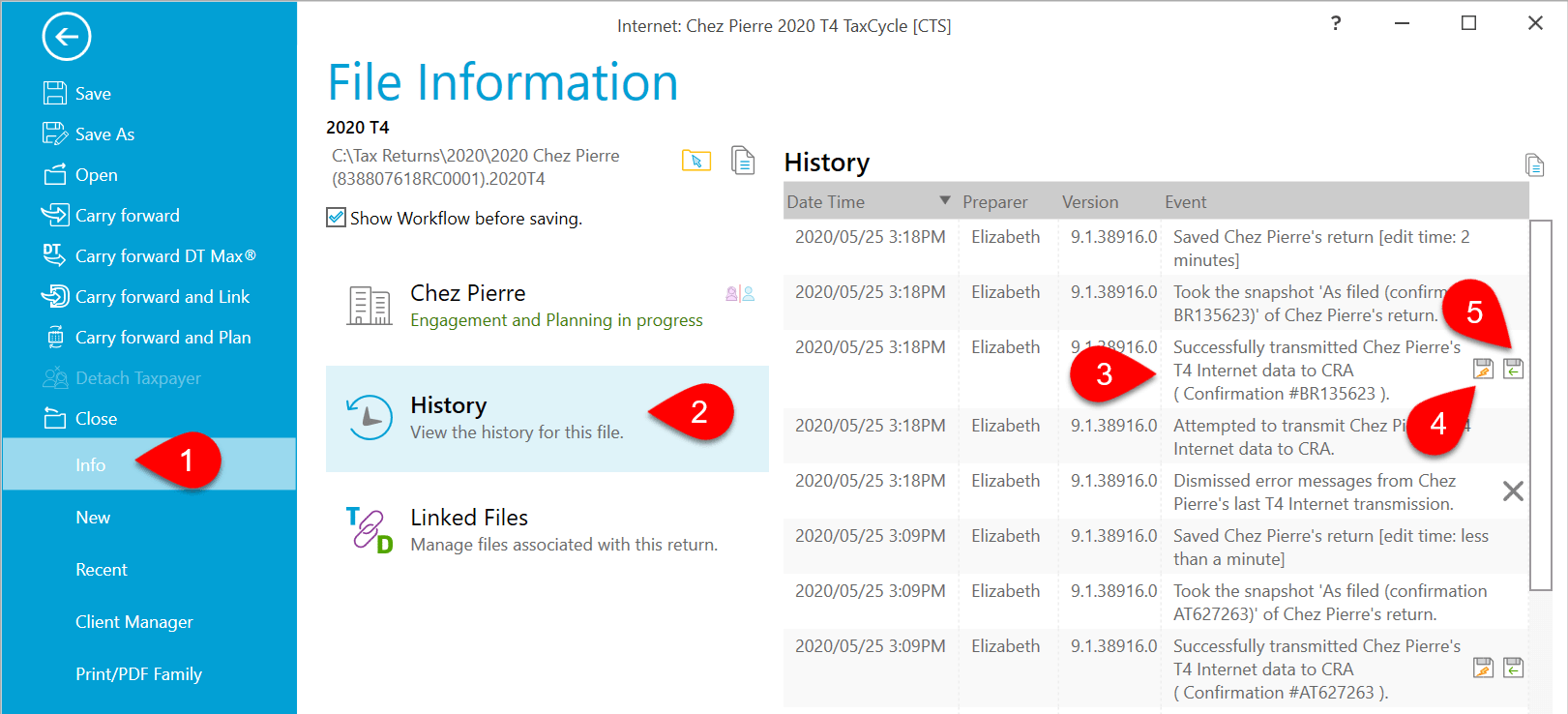Screen dimensions: 1568x714
Task: Open file folder location icon
Action: click(x=695, y=161)
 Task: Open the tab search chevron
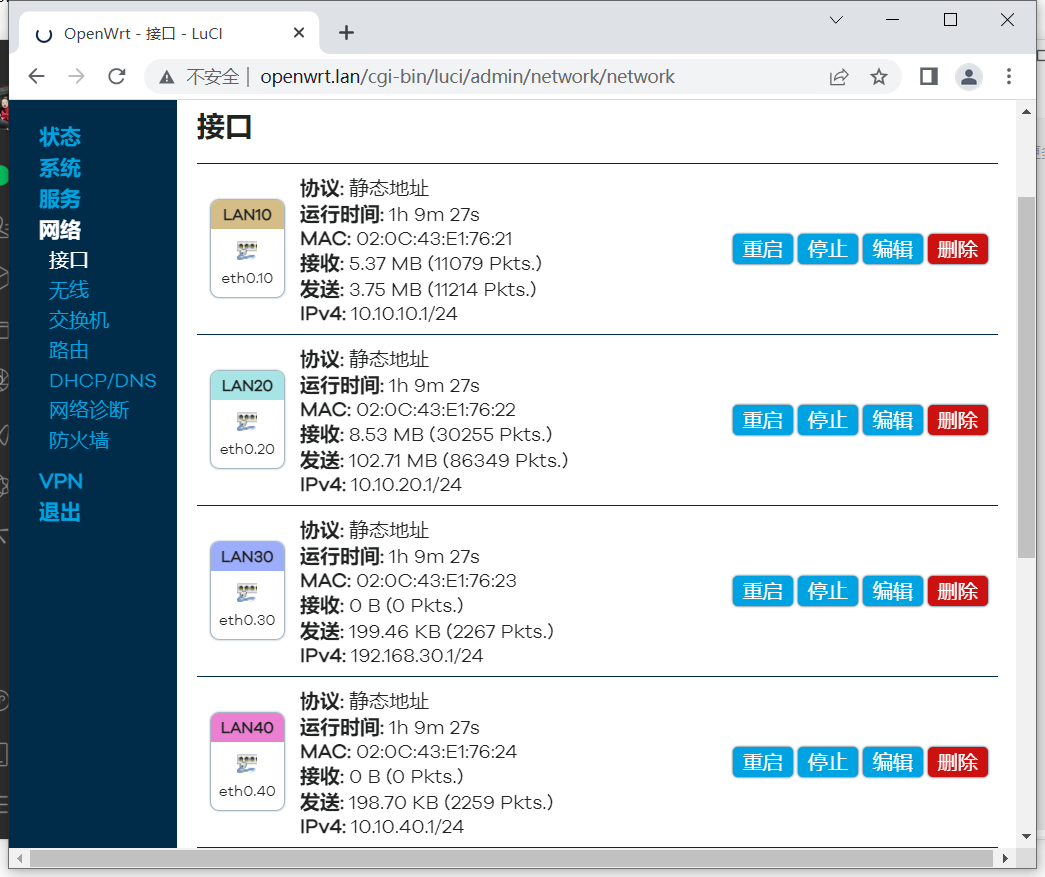click(836, 19)
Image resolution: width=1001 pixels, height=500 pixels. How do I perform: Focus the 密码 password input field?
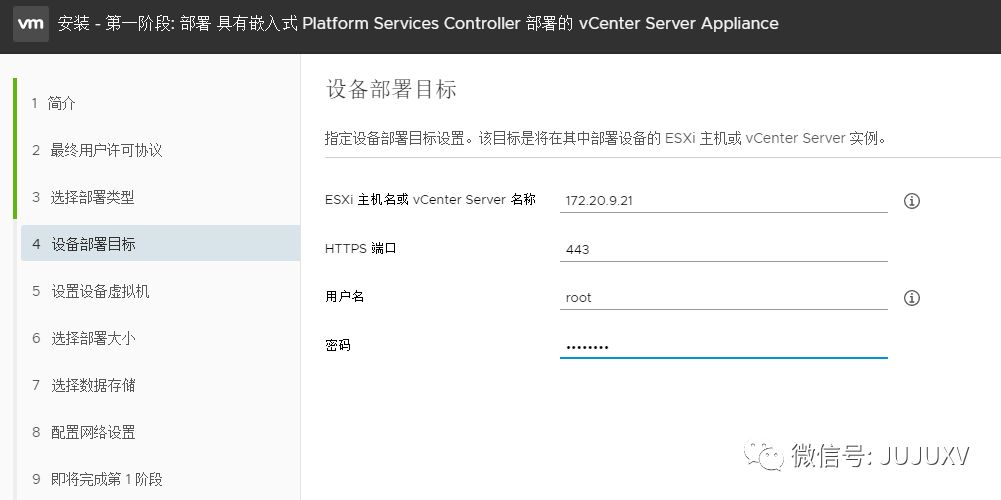coord(723,347)
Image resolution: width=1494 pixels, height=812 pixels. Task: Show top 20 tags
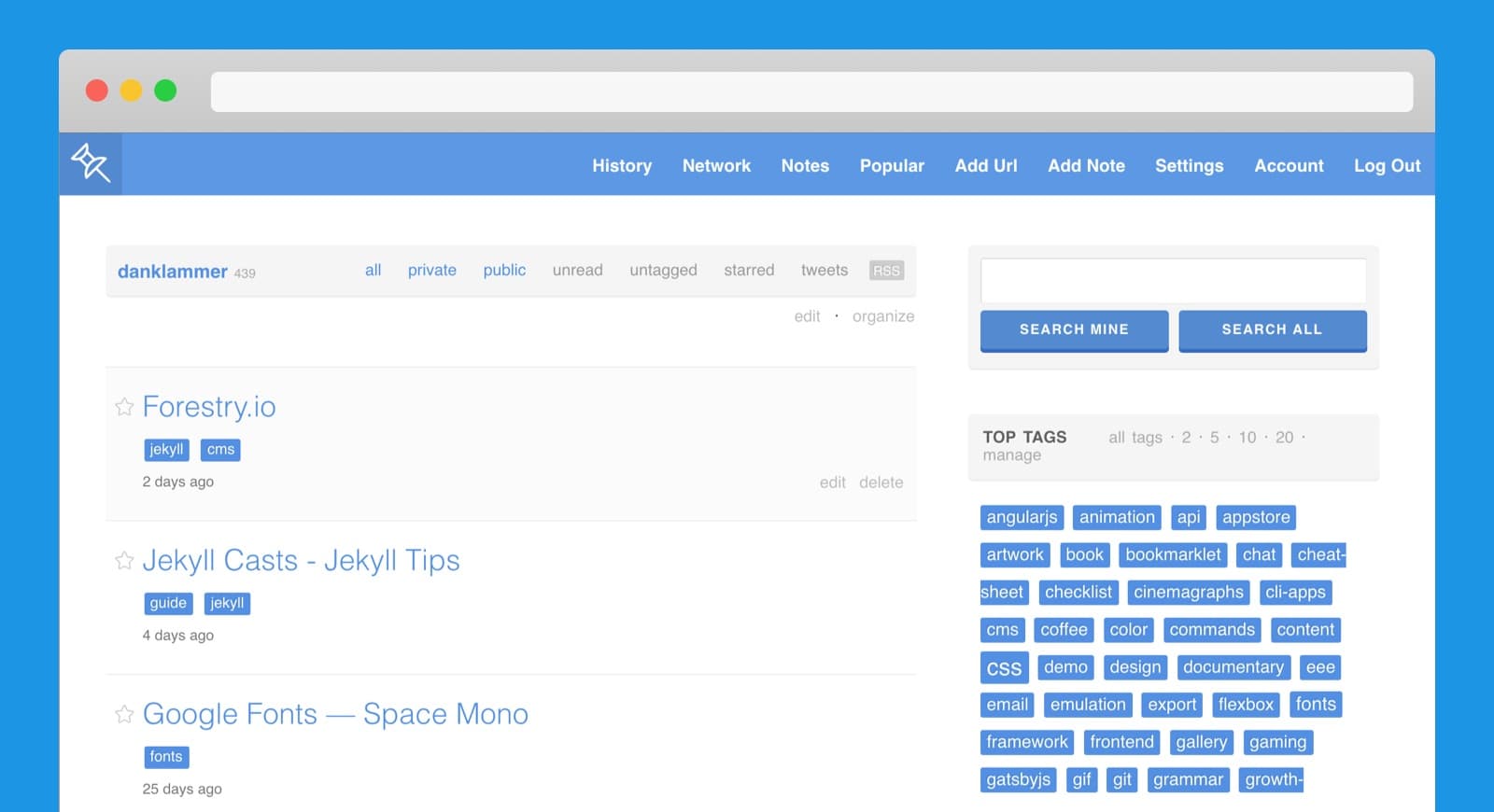pos(1284,437)
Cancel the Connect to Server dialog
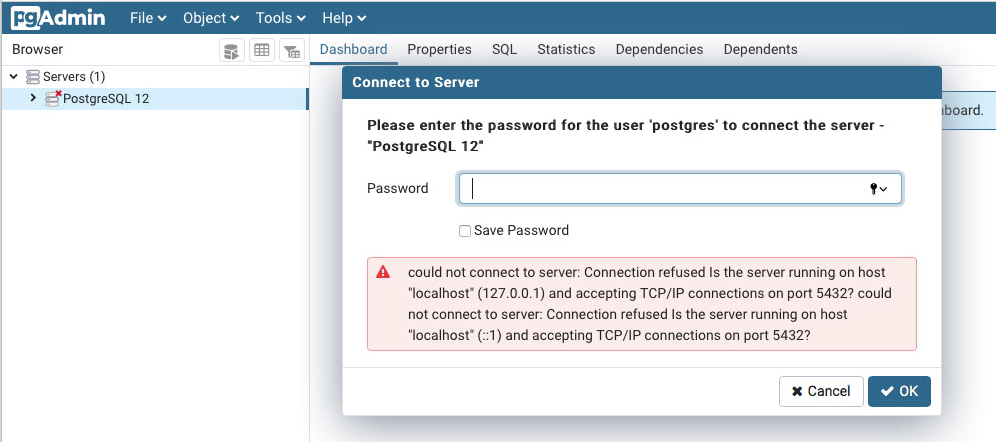Screen dimensions: 996x442 tap(821, 391)
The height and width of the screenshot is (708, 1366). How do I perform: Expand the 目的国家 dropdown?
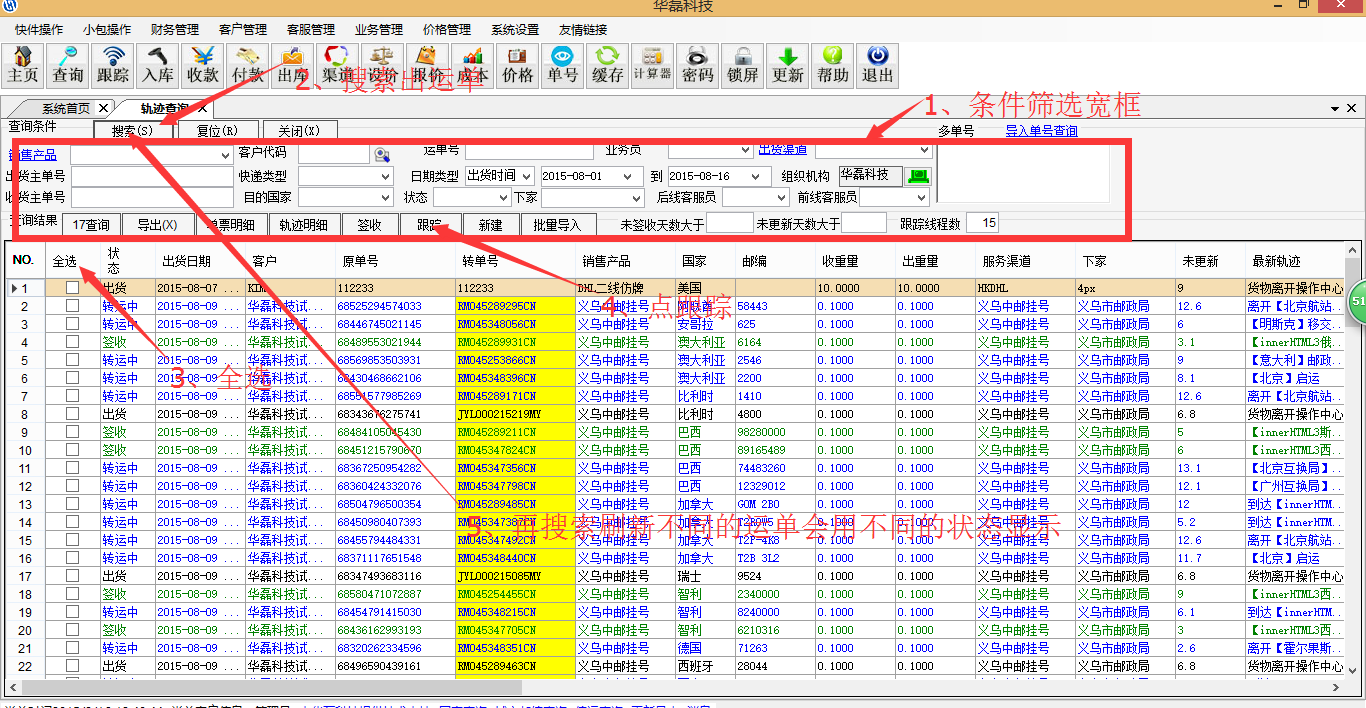(x=386, y=198)
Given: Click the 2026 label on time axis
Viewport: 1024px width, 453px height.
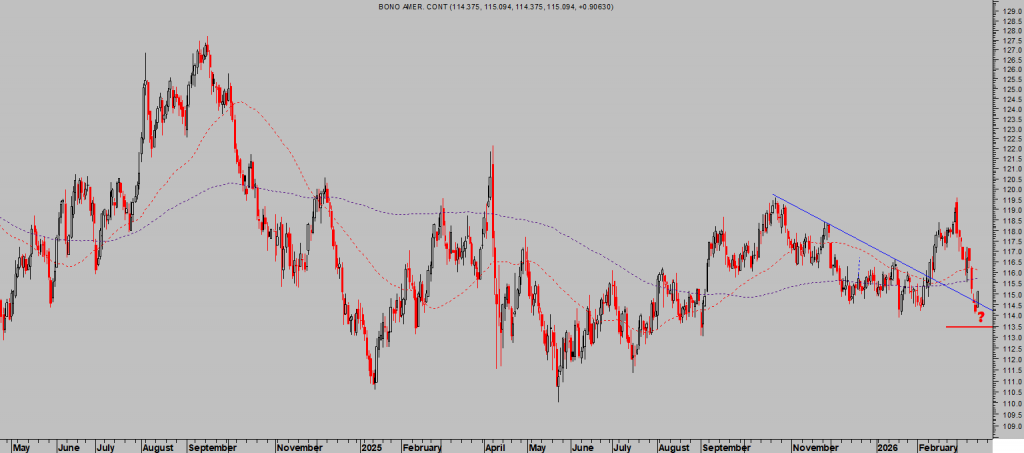Looking at the screenshot, I should coord(885,447).
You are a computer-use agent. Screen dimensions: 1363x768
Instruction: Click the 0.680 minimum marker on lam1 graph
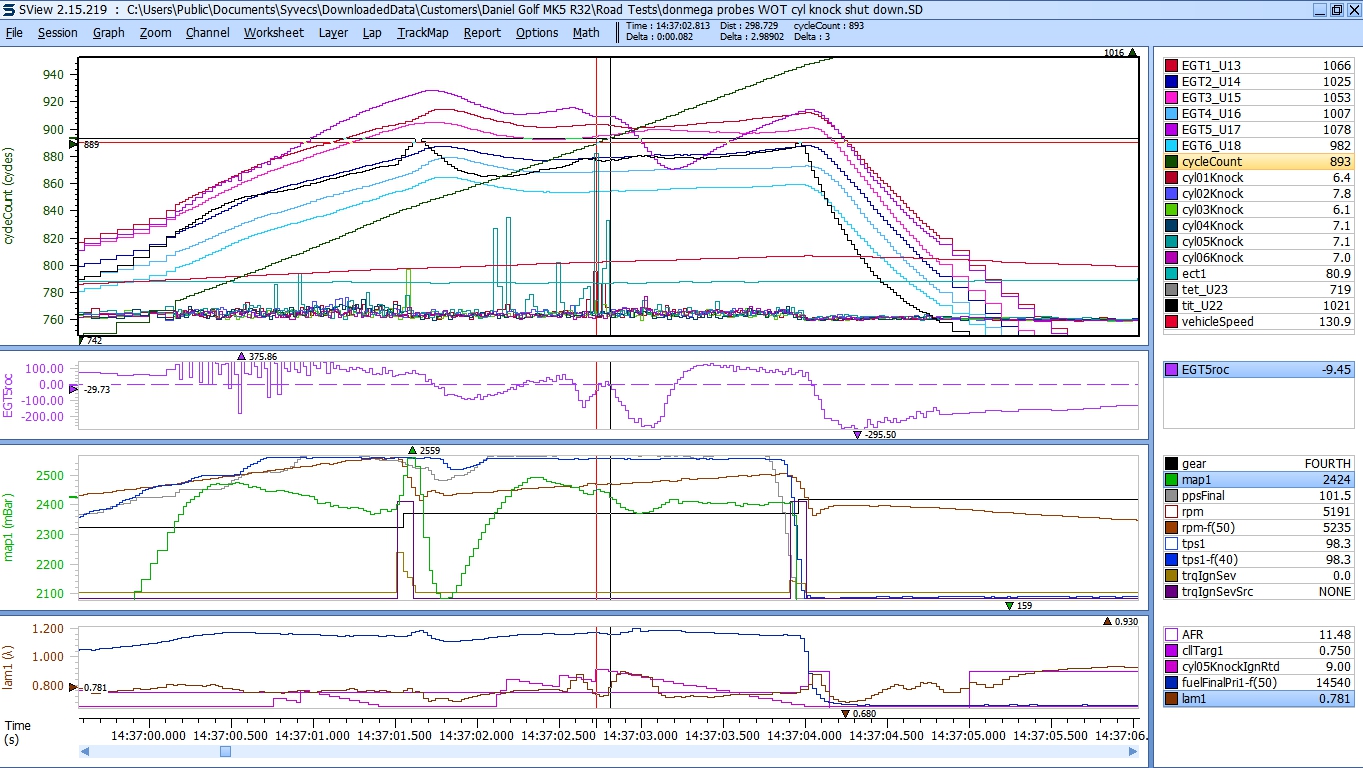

| Task objective |
Retype exactly the lines from the line containing "Given: Click the 2026 label on time axis" through the end of the entries above, including both ends, and leave every picture out.

| Expected answer |
Given: Click the 2026 label on time axis
Viewport: 1024px width, 453px height.
Looking at the screenshot, I should coord(885,447).
You are a computer-use agent. Screen dimensions: 1363x768
Instruction: Click the 0.680 minimum marker on lam1 graph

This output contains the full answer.